I'm going to give it to you in one word.
Smoking is a big part of most memories we have.
We hold onto things because we believe that will help us retain our memories.
I still have the same guitars I bought in the 60's and 70's.
Because I spent thousands of hours playing them and creating with them.
They are "old friends" but they don't suffer the ravages of time and living like we do as smokers. They don't get cancer or have heart attacks or strokes.
They get better with age. They gain value with age.
Each One Has A Story. I'm going to tell you 4 of them just for the heck of it.
If you're not interested, feel free to move on.
My first guitar worth saving was handmade by a Japanese Luthier named Kazuo Yairi. He was the premier luthier in Japan.
I spotted it at a 7 story music store in Tokyo and I took the subway 30 minutes each way daily for a month to play it. I didn't have any money to buy it so I sent a telegram (yes a telegram) to my parents and asked them to send me $100. They were reluctant but, my dads dad sent the money. We were with ABC records and when they got wind of the story, they had a limo take me to the store to buy it. :-) When I got home and took it to the local music store, Barbara Mandrell's
dad offered me $600 for it. No, I couldn't part with it.
My first electric guitar was a Fender Telecaster.
It was the late 60's. It was hippie time. :-)
I had left a show group that played Vegas, Tahoe and the state fairs.
We were forming a new group with an old groups name. Our manager had been with the New Christy Minstrels and had secured the name of a group that had had a hit with "Frankie and Johnny" which she thought she could get some mileage out of. We spent 14 hours a day, 7 days a week for 6 weeks that summer learning songs and putting three 45 minute "sets" together.
We then took our show to Korea to play for our soldiers, tighten our show and develop our onstage interaction. We traveled all over the country including the DMZ. Our equipment had been left out in the rain in a stopover in Fiji and all our amplifier speakers were ruined from the humidity. So, no amplifiers, no sound system. The promoter took me on an equipment hunt in Seoul and we bought one $50 amp which we ran two guitars and a bass through. I would take apart the juke boxes at each place we played and wire our vocals into the preamp section.
Another thing that humidity got was the finish on my brand new guitar.
There was deep cracking in the finish so, after I returned to Los Angeles, I called Fender and told them my story and they let me come down to their factory in Fullerton and gave me my choice of any guitar in their showroom.
This was my choice.
I used this guitar for my 1st 1 1/2 years as we toured the states. I needed a backup for when I broke a sting so I bought the red one below from the local music store when I was home on a break. I finally learned it was safest to change all strings weekly on my day off.
And while traveling through Provo, Utah, on our way to Portland Oregon I spied this, a 1955 Martin D-18 for $250 at a violin repair shop.
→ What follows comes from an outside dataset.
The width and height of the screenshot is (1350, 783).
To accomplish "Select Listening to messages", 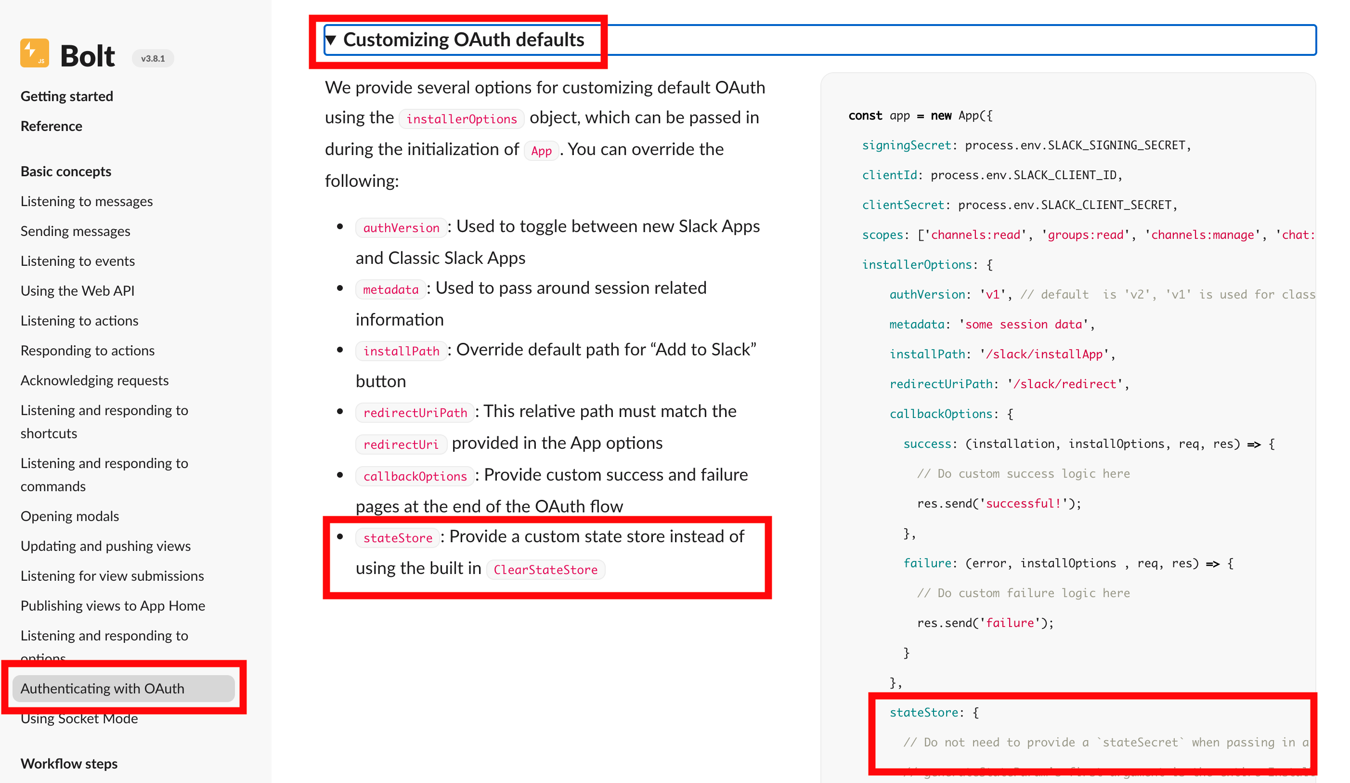I will pyautogui.click(x=86, y=201).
I didn't have but $100 so I asked them to hold it until I sent them the money in a week and they shipped it to me under a Greyhound bus in a cardboard box.
I still have the memories and the recordings I made with them.
Even though they have increased in value, it isn't their monetary value that makes me hold onto them, it's the MEMORIES CONNECTED TO THEM.
Last Tuesday, I was told I needed to get rid of a table that was deteriorating outside. One of the legs had come off due to rains that had soaked through the top. I was able to break the other legs off and get it in the refuse container.
Now that doesn't sound like a big deal and it wasn't, because I was no longer using it and even though it had an added tile top to protect it from the elements, some of the tiles at the corners had come off in it's many moves since I tiled it in 1971 and were irreplaceable due to the tile pattern. In that way, it wasn't so hard to let go.
The thing is, I made that table in 7th grade wood shop class. I was 12 so that puts it 5 or 6 years before I started smoking.
How many things do you still have from when you were 12.
I still have the memories of making it while everyone else was still squaring up bookends. It was very advanced for a 7th grade wood shop class with a rabbetted edge concealing an inset top and tapered legs, all made of mahoghany.